#### Data to process

------------------------------

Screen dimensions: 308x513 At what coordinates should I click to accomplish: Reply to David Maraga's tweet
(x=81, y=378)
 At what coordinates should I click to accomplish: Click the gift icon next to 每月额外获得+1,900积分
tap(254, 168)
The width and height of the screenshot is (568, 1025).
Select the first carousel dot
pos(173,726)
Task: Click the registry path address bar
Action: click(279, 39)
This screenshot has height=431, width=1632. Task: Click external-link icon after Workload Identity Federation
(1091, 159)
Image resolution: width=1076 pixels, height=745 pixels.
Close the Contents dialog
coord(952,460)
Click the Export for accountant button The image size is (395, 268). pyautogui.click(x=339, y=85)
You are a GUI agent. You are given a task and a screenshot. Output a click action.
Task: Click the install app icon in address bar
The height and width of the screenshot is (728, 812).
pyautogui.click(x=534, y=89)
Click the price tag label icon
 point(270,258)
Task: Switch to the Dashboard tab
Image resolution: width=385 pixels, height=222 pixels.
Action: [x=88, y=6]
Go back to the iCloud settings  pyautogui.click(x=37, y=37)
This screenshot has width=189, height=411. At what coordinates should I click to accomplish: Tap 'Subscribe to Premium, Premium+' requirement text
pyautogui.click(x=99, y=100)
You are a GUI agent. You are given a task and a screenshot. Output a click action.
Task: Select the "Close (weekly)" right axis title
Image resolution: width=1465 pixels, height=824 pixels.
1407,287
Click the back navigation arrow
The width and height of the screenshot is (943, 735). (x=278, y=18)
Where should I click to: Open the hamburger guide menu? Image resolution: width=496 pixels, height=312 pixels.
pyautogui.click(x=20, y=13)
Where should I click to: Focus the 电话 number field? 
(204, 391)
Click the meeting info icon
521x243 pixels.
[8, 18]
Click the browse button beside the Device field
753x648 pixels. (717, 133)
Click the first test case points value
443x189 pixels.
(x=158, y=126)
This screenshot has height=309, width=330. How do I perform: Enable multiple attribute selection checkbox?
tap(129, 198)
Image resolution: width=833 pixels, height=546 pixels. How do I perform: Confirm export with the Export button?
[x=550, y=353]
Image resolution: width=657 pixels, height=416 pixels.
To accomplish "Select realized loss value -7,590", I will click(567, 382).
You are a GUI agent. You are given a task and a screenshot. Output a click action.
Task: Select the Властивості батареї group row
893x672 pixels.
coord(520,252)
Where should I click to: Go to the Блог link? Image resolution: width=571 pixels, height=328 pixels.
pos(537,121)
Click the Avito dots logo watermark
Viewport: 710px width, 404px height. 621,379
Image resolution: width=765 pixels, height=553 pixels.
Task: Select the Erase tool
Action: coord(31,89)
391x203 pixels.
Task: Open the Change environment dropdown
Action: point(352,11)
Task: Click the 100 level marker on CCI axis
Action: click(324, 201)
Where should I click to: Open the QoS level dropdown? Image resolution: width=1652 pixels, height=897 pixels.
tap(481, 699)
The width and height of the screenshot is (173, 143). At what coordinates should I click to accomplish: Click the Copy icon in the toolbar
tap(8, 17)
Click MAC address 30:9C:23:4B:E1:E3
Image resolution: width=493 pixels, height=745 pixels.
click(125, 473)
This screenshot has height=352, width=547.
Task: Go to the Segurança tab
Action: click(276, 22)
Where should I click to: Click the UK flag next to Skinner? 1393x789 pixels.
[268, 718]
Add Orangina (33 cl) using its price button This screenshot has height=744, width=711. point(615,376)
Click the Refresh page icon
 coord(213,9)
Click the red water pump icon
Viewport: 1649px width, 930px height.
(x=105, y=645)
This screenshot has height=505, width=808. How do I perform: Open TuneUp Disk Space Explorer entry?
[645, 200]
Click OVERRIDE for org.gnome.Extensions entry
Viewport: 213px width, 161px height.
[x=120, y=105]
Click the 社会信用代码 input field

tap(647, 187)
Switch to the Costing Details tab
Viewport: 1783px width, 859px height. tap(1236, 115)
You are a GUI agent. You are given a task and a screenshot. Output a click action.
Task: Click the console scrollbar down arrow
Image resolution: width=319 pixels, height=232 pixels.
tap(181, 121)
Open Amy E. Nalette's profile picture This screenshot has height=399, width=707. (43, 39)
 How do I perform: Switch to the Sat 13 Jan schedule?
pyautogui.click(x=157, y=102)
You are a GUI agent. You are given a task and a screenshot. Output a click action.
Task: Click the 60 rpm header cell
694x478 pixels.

------------------------------

#### What the task asks
All the data needs repeating. Return it exactly.

#### Answer for this exercise
Screen dimensions: 308x513 At what coordinates should I click to accomplish: Reply to David Maraga's tweet
(x=81, y=378)
 At what coordinates should I click to accomplish: Click the gift icon next to 每月额外获得+1,900积分
tap(254, 168)
The width and height of the screenshot is (568, 1025).
Select the first carousel dot
pos(173,726)
Task: Click the registry path address bar
Action: click(279, 39)
This screenshot has height=431, width=1632. Task: Click external-link icon after Workload Identity Federation
(1091, 159)
Image resolution: width=1076 pixels, height=745 pixels.
Close the Contents dialog
coord(952,460)
Click the Export for accountant button The image size is (395, 268). pyautogui.click(x=339, y=85)
You are a GUI agent. You are given a task and a screenshot. Output a click action.
Task: Click the install app icon in address bar
The height and width of the screenshot is (728, 812).
pyautogui.click(x=534, y=89)
Click the price tag label icon
 point(270,258)
Task: Switch to the Dashboard tab
Image resolution: width=385 pixels, height=222 pixels.
Action: [x=88, y=6]
Go back to the iCloud settings  pyautogui.click(x=37, y=37)
This screenshot has width=189, height=411. At what coordinates should I click to accomplish: Tap 'Subscribe to Premium, Premium+' requirement text
pyautogui.click(x=99, y=100)
You are a GUI agent. You are given a task and a screenshot. Output a click action.
Task: Select the "Close (weekly)" right axis title
Image resolution: width=1465 pixels, height=824 pixels.
1407,287
Click the back navigation arrow
The width and height of the screenshot is (943, 735). (x=278, y=18)
Where should I click to: Open the hamburger guide menu? Image resolution: width=496 pixels, height=312 pixels.
pyautogui.click(x=20, y=13)
Where should I click to: Focus the 电话 number field? 
(204, 391)
Click the meeting info icon
521x243 pixels.
[8, 18]
Click the browse button beside the Device field
753x648 pixels. (717, 133)
Click the first test case points value
443x189 pixels.
(x=158, y=126)
This screenshot has height=309, width=330. How do I perform: Enable multiple attribute selection checkbox?
tap(129, 198)
Image resolution: width=833 pixels, height=546 pixels. How do I perform: Confirm export with the Export button?
[x=550, y=353]
Image resolution: width=657 pixels, height=416 pixels.
To accomplish "Select realized loss value -7,590", I will click(567, 382).
You are a GUI agent. You are given a task and a screenshot. Output a click action.
Task: Select the Властивості батареї group row
893x672 pixels.
coord(520,252)
Where should I click to: Go to the Блог link? Image resolution: width=571 pixels, height=328 pixels.
pos(537,121)
Click the Avito dots logo watermark
Viewport: 710px width, 404px height. 621,379
Image resolution: width=765 pixels, height=553 pixels.
Task: Select the Erase tool
Action: coord(31,89)
391x203 pixels.
Task: Open the Change environment dropdown
Action: point(352,11)
Task: Click the 100 level marker on CCI axis
Action: click(324, 201)
Where should I click to: Open the QoS level dropdown? Image resolution: width=1652 pixels, height=897 pixels.
tap(481, 699)
The width and height of the screenshot is (173, 143). At what coordinates should I click to accomplish: Click the Copy icon in the toolbar
tap(8, 17)
Click MAC address 30:9C:23:4B:E1:E3
Image resolution: width=493 pixels, height=745 pixels.
click(125, 473)
This screenshot has height=352, width=547.
Task: Go to the Segurança tab
Action: click(276, 22)
Where should I click to: Click the UK flag next to Skinner? 1393x789 pixels.
[268, 718]
Add Orangina (33 cl) using its price button This screenshot has height=744, width=711. point(615,376)
Click the Refresh page icon
 coord(213,9)
Click the red water pump icon
Viewport: 1649px width, 930px height.
(x=105, y=645)
This screenshot has height=505, width=808. How do I perform: Open TuneUp Disk Space Explorer entry?
[645, 200]
Click OVERRIDE for org.gnome.Extensions entry
Viewport: 213px width, 161px height.
[x=120, y=105]
Click the 社会信用代码 input field

tap(647, 187)
Switch to the Costing Details tab
Viewport: 1783px width, 859px height. tap(1236, 115)
You are a GUI agent. You are given a task and a screenshot. Output a click action.
Task: Click the console scrollbar down arrow
Image resolution: width=319 pixels, height=232 pixels.
tap(181, 121)
Open Amy E. Nalette's profile picture This screenshot has height=399, width=707. (43, 39)
 How do I perform: Switch to the Sat 13 Jan schedule?
pyautogui.click(x=157, y=102)
You are a GUI agent. You are given a task and a screenshot. Output a click action.
Task: Click the 60 rpm header cell
694x478 pixels.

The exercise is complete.